GOAL OF THE EXERCISE » Exactly as they appear, output all of the entries.

(Collected data)
/---
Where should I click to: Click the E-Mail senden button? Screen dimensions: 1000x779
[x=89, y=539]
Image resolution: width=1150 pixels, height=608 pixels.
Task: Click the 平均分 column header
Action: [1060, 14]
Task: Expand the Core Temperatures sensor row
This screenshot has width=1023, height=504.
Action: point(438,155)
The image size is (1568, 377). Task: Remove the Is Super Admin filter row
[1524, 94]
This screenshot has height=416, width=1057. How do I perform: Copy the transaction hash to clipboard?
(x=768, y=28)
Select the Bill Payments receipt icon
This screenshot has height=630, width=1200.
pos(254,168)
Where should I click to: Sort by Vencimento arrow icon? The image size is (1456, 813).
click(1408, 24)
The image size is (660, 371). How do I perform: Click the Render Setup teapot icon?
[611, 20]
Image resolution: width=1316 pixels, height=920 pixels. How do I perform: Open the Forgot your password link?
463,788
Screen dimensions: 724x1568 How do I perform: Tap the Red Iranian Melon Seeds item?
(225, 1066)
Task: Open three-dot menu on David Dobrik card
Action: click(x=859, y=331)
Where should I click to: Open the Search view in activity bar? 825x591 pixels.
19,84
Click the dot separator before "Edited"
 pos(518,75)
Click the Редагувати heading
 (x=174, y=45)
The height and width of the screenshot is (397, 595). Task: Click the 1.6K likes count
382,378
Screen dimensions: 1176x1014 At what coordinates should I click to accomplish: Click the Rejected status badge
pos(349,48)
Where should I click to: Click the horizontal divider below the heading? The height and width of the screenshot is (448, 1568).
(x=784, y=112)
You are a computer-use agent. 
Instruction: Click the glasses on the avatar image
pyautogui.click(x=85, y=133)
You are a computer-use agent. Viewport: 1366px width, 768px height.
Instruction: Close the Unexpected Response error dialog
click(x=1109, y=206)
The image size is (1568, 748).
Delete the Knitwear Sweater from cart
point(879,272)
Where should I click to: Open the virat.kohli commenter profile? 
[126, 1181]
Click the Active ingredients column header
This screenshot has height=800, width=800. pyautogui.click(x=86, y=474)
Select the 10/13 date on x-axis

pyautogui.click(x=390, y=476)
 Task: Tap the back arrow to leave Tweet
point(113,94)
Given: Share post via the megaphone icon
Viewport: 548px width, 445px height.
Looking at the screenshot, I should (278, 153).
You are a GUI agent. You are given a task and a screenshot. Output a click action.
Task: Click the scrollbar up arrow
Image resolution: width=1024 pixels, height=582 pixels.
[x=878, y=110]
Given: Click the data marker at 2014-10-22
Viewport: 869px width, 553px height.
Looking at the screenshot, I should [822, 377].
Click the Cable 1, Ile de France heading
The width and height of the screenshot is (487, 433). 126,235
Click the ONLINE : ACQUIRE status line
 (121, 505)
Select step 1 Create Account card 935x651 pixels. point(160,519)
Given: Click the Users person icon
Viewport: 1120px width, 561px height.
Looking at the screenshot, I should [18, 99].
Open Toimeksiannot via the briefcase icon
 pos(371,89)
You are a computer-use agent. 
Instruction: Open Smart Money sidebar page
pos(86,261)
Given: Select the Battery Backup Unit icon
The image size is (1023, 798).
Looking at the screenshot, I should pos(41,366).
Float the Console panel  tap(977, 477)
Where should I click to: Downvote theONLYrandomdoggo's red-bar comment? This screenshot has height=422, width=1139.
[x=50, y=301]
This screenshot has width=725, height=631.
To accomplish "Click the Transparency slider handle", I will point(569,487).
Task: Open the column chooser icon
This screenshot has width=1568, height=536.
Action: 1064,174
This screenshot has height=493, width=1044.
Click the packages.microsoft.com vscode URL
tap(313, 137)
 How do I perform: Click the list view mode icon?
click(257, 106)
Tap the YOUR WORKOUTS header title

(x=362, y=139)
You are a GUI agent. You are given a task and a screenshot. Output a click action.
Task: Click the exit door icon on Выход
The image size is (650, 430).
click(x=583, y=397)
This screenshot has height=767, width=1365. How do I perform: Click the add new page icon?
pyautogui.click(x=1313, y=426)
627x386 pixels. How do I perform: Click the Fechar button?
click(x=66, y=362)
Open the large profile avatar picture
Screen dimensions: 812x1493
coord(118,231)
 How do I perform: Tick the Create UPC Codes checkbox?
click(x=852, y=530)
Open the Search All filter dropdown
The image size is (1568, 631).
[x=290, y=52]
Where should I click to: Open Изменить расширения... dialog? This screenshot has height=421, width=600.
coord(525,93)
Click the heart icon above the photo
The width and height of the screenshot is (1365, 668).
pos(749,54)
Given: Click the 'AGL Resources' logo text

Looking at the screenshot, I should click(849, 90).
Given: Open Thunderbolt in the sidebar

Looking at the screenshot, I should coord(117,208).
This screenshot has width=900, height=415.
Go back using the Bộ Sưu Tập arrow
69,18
\---
OUTPUT OF THE TASK »
Where should I click to: Click the E-Mail senden button? Screen dimensions: 1000x779
[x=89, y=539]
Image resolution: width=1150 pixels, height=608 pixels.
Task: Click the 平均分 column header
Action: [1060, 14]
Task: Expand the Core Temperatures sensor row
This screenshot has width=1023, height=504.
Action: point(438,155)
The image size is (1568, 377). Task: Remove the Is Super Admin filter row
[1524, 94]
This screenshot has height=416, width=1057. How do I perform: Copy the transaction hash to clipboard?
(x=768, y=28)
Select the Bill Payments receipt icon
This screenshot has height=630, width=1200.
pos(254,168)
Where should I click to: Sort by Vencimento arrow icon? The image size is (1456, 813).
click(1408, 24)
The image size is (660, 371). How do I perform: Click the Render Setup teapot icon?
[611, 20]
Image resolution: width=1316 pixels, height=920 pixels. How do I perform: Open the Forgot your password link?
463,788
Screen dimensions: 724x1568 How do I perform: Tap the Red Iranian Melon Seeds item?
(225, 1066)
Task: Open three-dot menu on David Dobrik card
Action: click(x=859, y=331)
Where should I click to: Open the Search view in activity bar? 825x591 pixels.
19,84
Click the dot separator before "Edited"
 pos(518,75)
Click the Редагувати heading
 (x=174, y=45)
The height and width of the screenshot is (397, 595). Task: Click the 1.6K likes count
382,378
Screen dimensions: 1176x1014 At what coordinates should I click to accomplish: Click the Rejected status badge
pos(349,48)
Where should I click to: Click the horizontal divider below the heading? The height and width of the screenshot is (448, 1568).
(x=784, y=112)
You are a computer-use agent. 
Instruction: Click the glasses on the avatar image
pyautogui.click(x=85, y=133)
You are a computer-use agent. Viewport: 1366px width, 768px height.
Instruction: Close the Unexpected Response error dialog
click(x=1109, y=206)
The image size is (1568, 748).
Delete the Knitwear Sweater from cart
point(879,272)
Where should I click to: Open the virat.kohli commenter profile? 
[126, 1181]
Click the Active ingredients column header
This screenshot has height=800, width=800. pyautogui.click(x=86, y=474)
Select the 10/13 date on x-axis

pyautogui.click(x=390, y=476)
 Task: Tap the back arrow to leave Tweet
point(113,94)
Given: Share post via the megaphone icon
Viewport: 548px width, 445px height.
Looking at the screenshot, I should (278, 153).
You are a GUI agent. You are given a task and a screenshot. Output a click action.
Task: Click the scrollbar up arrow
Image resolution: width=1024 pixels, height=582 pixels.
[x=878, y=110]
Given: Click the data marker at 2014-10-22
Viewport: 869px width, 553px height.
Looking at the screenshot, I should [822, 377].
Click the Cable 1, Ile de France heading
The width and height of the screenshot is (487, 433). 126,235
Click the ONLINE : ACQUIRE status line
 (121, 505)
Select step 1 Create Account card 935x651 pixels. point(160,519)
Given: Click the Users person icon
Viewport: 1120px width, 561px height.
Looking at the screenshot, I should [18, 99].
Open Toimeksiannot via the briefcase icon
 pos(371,89)
You are a computer-use agent. 
Instruction: Open Smart Money sidebar page
pos(86,261)
Given: Select the Battery Backup Unit icon
The image size is (1023, 798).
Looking at the screenshot, I should pos(41,366).
Float the Console panel  tap(977, 477)
Where should I click to: Downvote theONLYrandomdoggo's red-bar comment? This screenshot has height=422, width=1139.
[x=50, y=301]
This screenshot has width=725, height=631.
To accomplish "Click the Transparency slider handle", I will point(569,487).
Task: Open the column chooser icon
This screenshot has width=1568, height=536.
Action: 1064,174
This screenshot has height=493, width=1044.
Click the packages.microsoft.com vscode URL
tap(313, 137)
 How do I perform: Click the list view mode icon?
click(257, 106)
Tap the YOUR WORKOUTS header title

(x=362, y=139)
You are a GUI agent. You are given a task and a screenshot. Output a click action.
Task: Click the exit door icon on Выход
The image size is (650, 430).
click(x=583, y=397)
This screenshot has height=767, width=1365. How do I perform: Click the add new page icon?
pyautogui.click(x=1313, y=426)
627x386 pixels. How do I perform: Click the Fechar button?
click(x=66, y=362)
Open the large profile avatar picture
Screen dimensions: 812x1493
coord(118,231)
 How do I perform: Tick the Create UPC Codes checkbox?
click(x=852, y=530)
Open the Search All filter dropdown
The image size is (1568, 631).
[x=290, y=52]
Where should I click to: Open Изменить расширения... dialog? This screenshot has height=421, width=600.
coord(525,93)
Click the heart icon above the photo
The width and height of the screenshot is (1365, 668).
pos(749,54)
Given: Click the 'AGL Resources' logo text

Looking at the screenshot, I should click(849, 90).
Given: Open Thunderbolt in the sidebar

Looking at the screenshot, I should coord(117,208).
This screenshot has width=900, height=415.
Go back using the Bộ Sưu Tập arrow
69,18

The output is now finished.